AIM OF THE EXERCISE ▸ The answer must consist only of the lines in the records below from the line with "Given: Open the Blog link in header" to the line with "This screenshot has height=436, width=1258.", both included, copied word for word with every picture left out.

SUPPLIED MATERIAL ▸
---*---

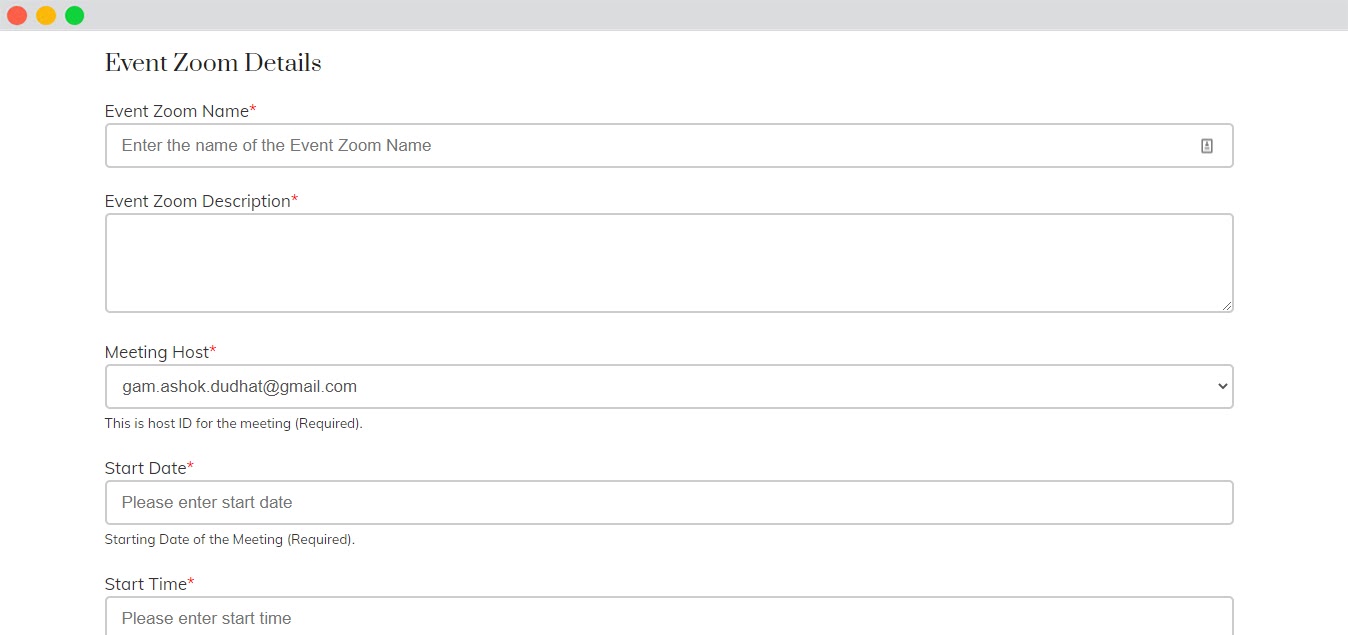The height and width of the screenshot is (635, 1348).
Task: Click the red close window button
Action: click(x=17, y=15)
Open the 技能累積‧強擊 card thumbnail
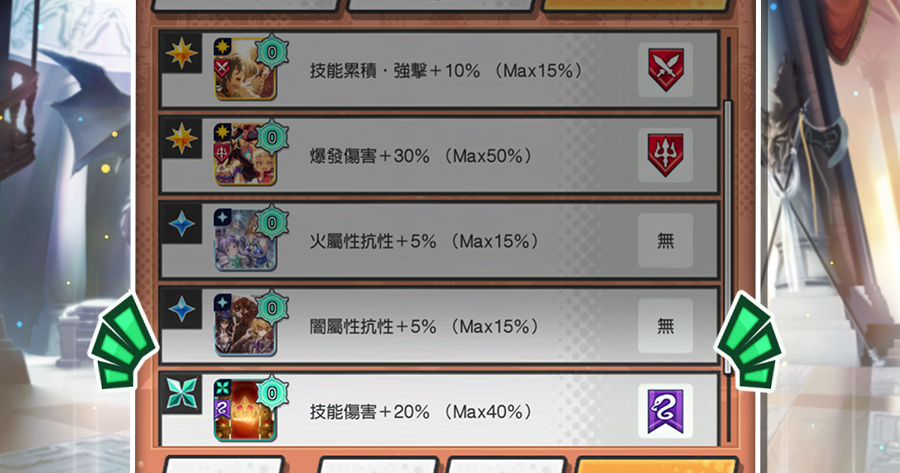 coord(245,69)
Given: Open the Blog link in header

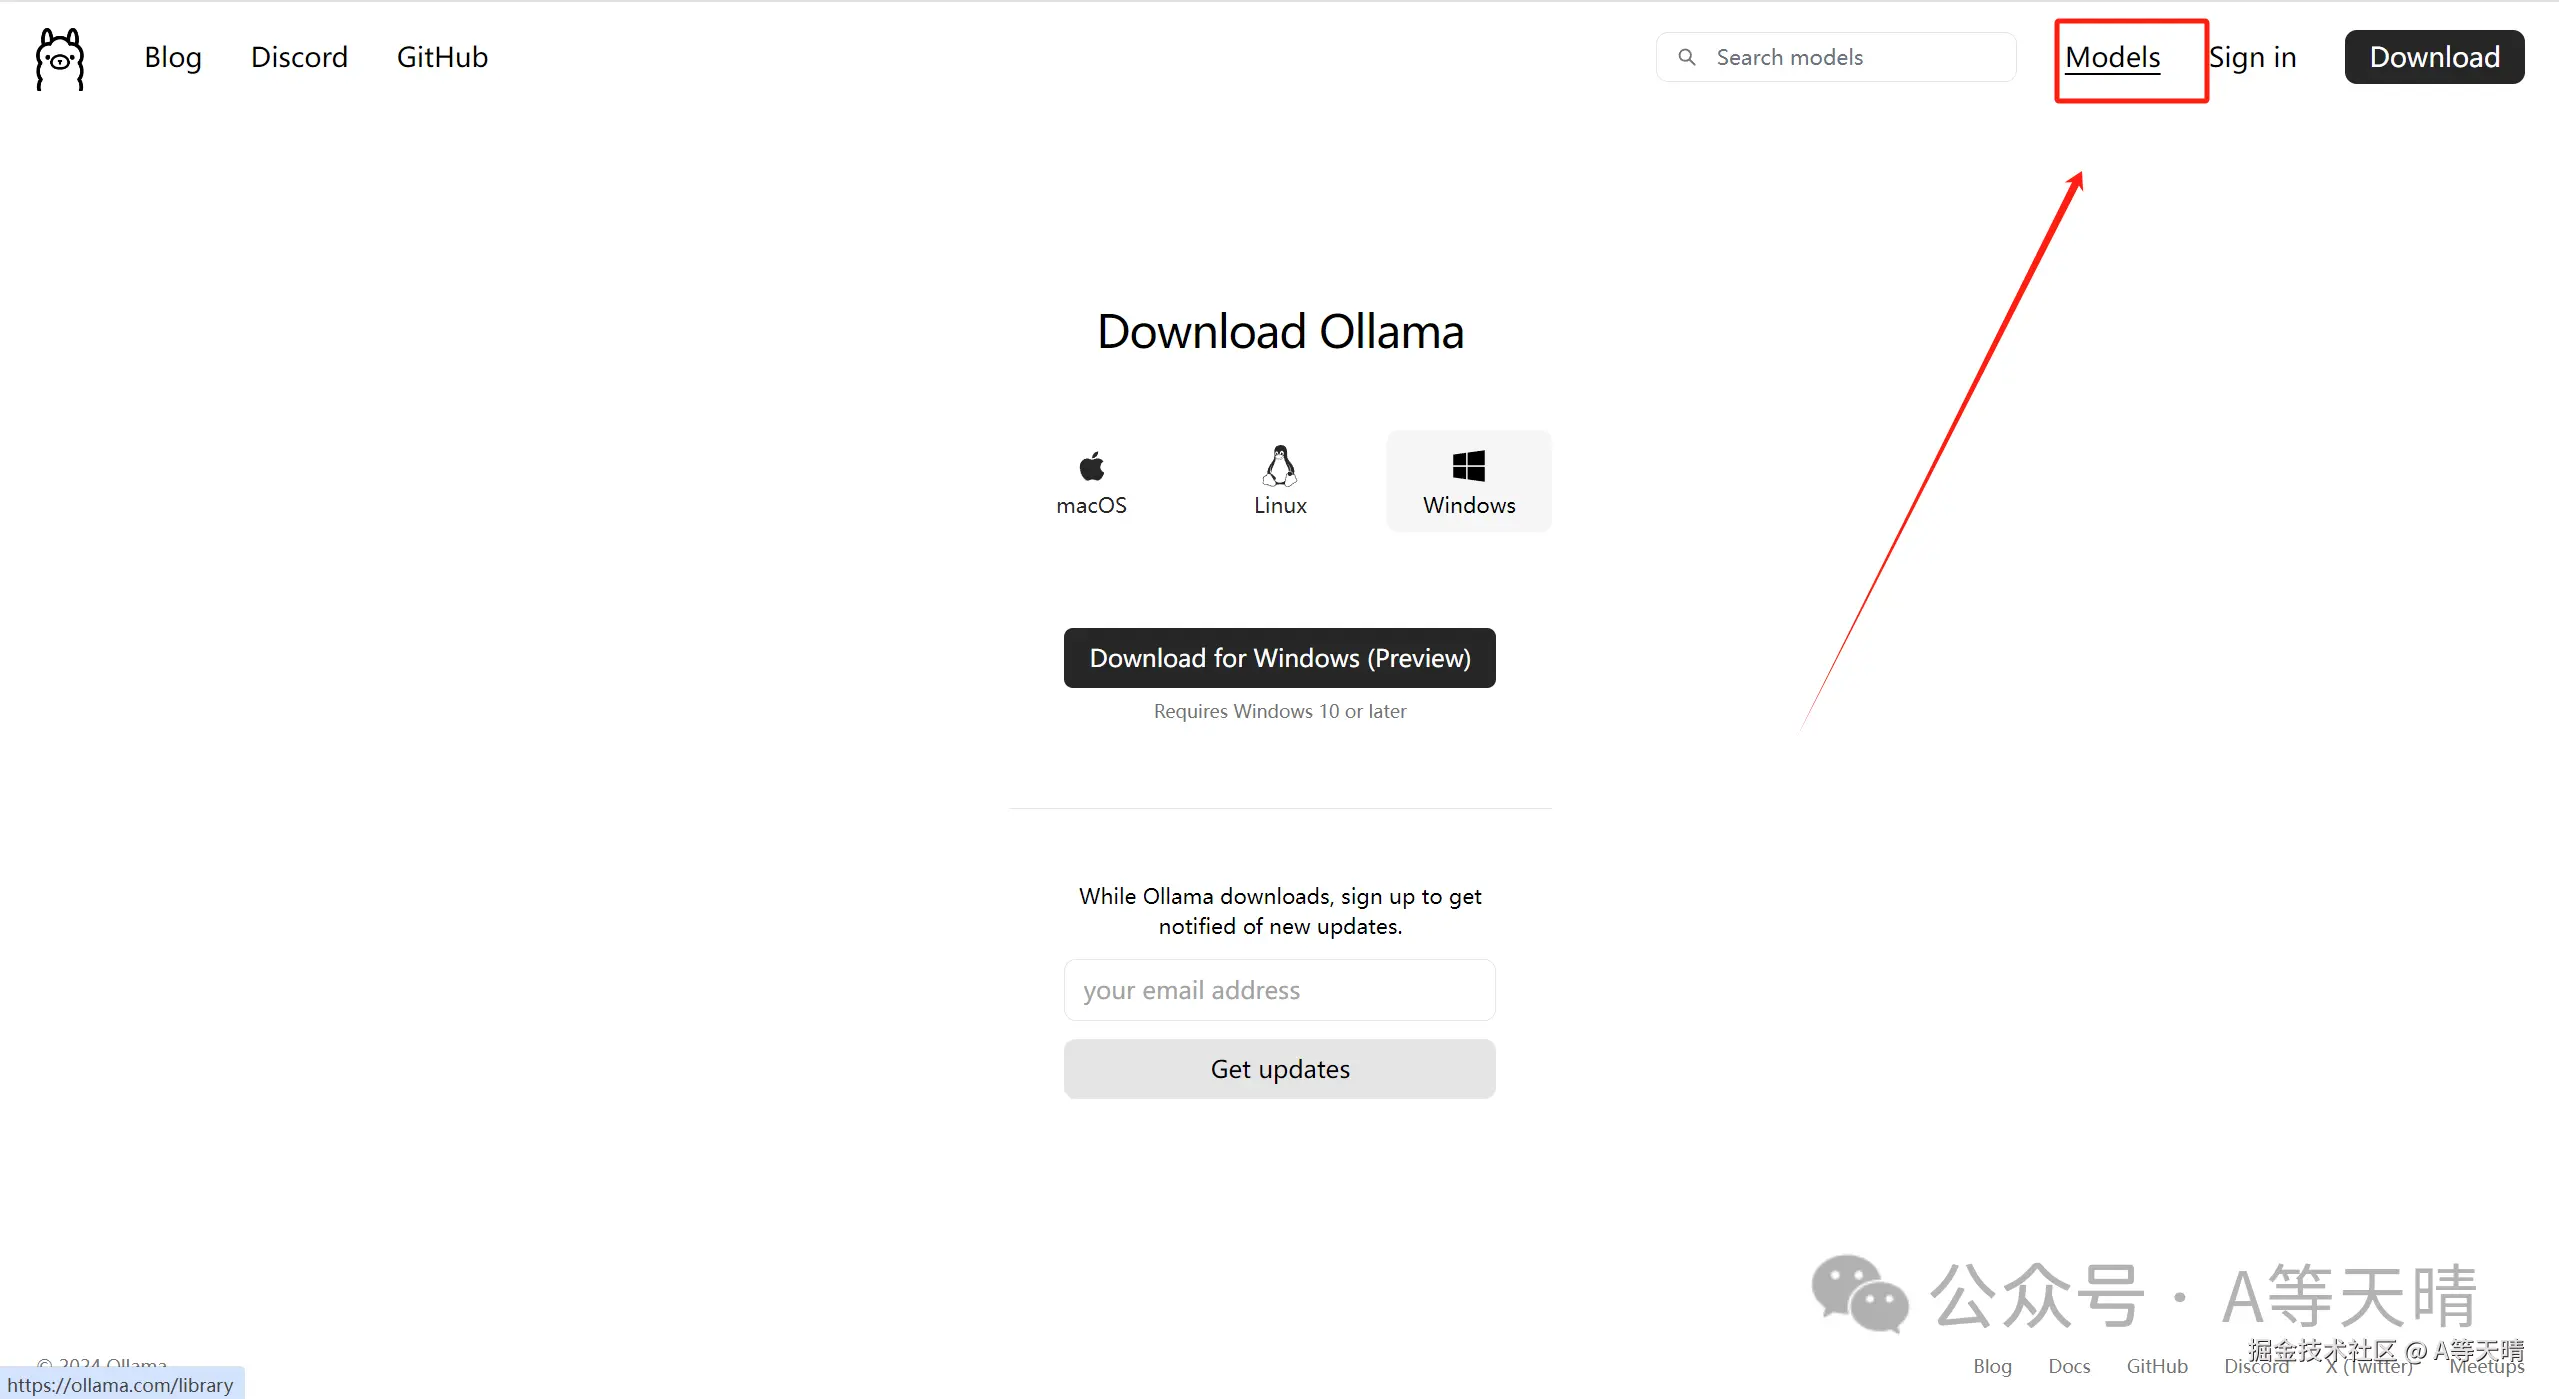Looking at the screenshot, I should pos(173,57).
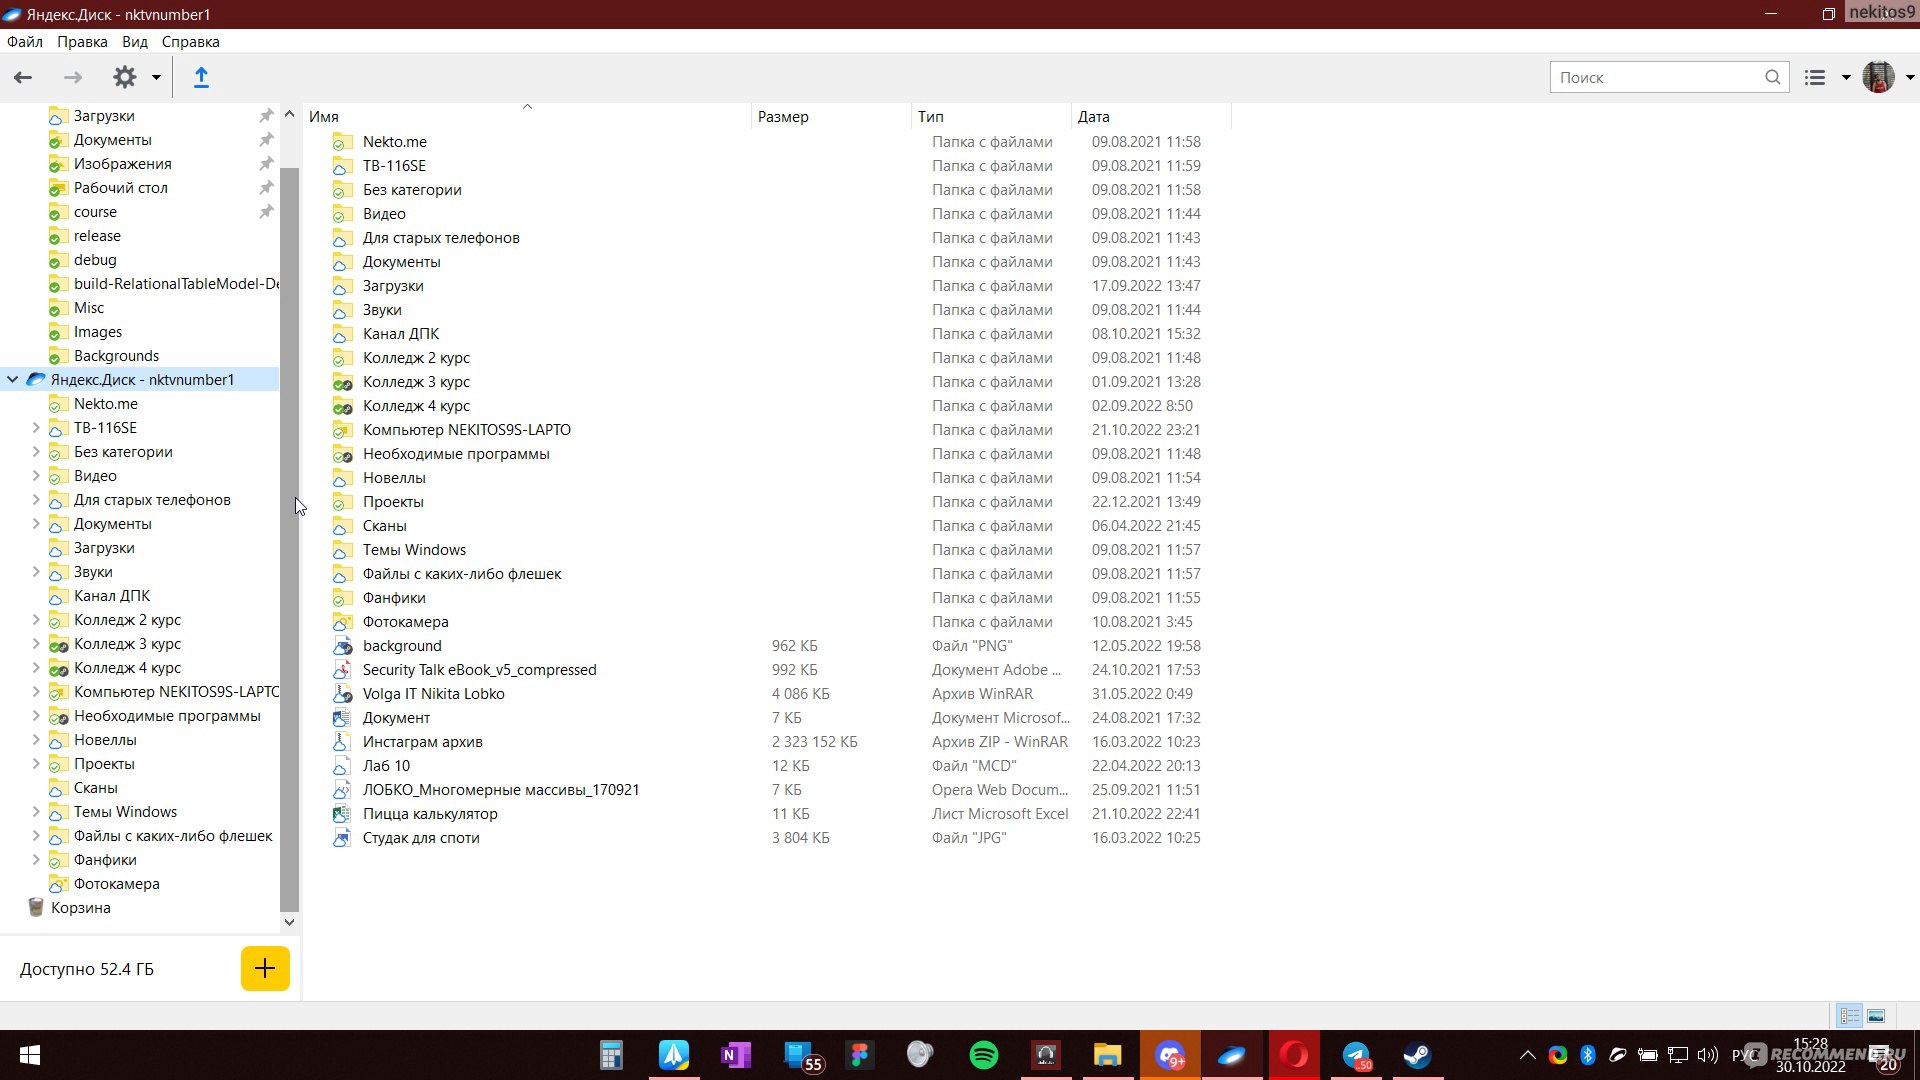This screenshot has width=1920, height=1080.
Task: Open the Volga IT Nikita Lobko archive
Action: coord(433,694)
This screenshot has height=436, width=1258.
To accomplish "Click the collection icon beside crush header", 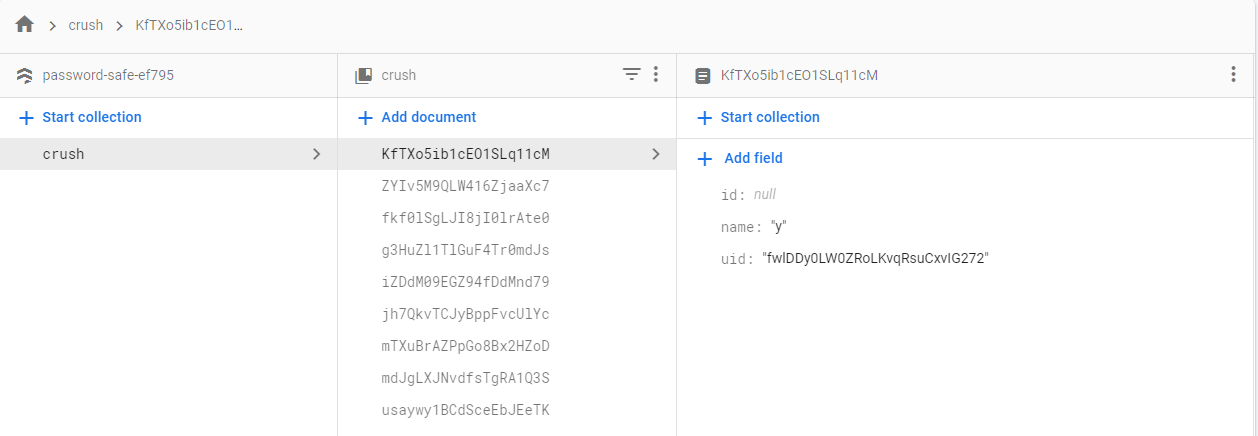I will [364, 75].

---*---

TASK OUTPUT ▸
Given: Open the Blog link in header

Looking at the screenshot, I should pos(173,57).
This screenshot has width=1920, height=1080.
Task: Open the Volga IT Nikita Lobko archive
Action: coord(433,694)
This screenshot has height=436, width=1258.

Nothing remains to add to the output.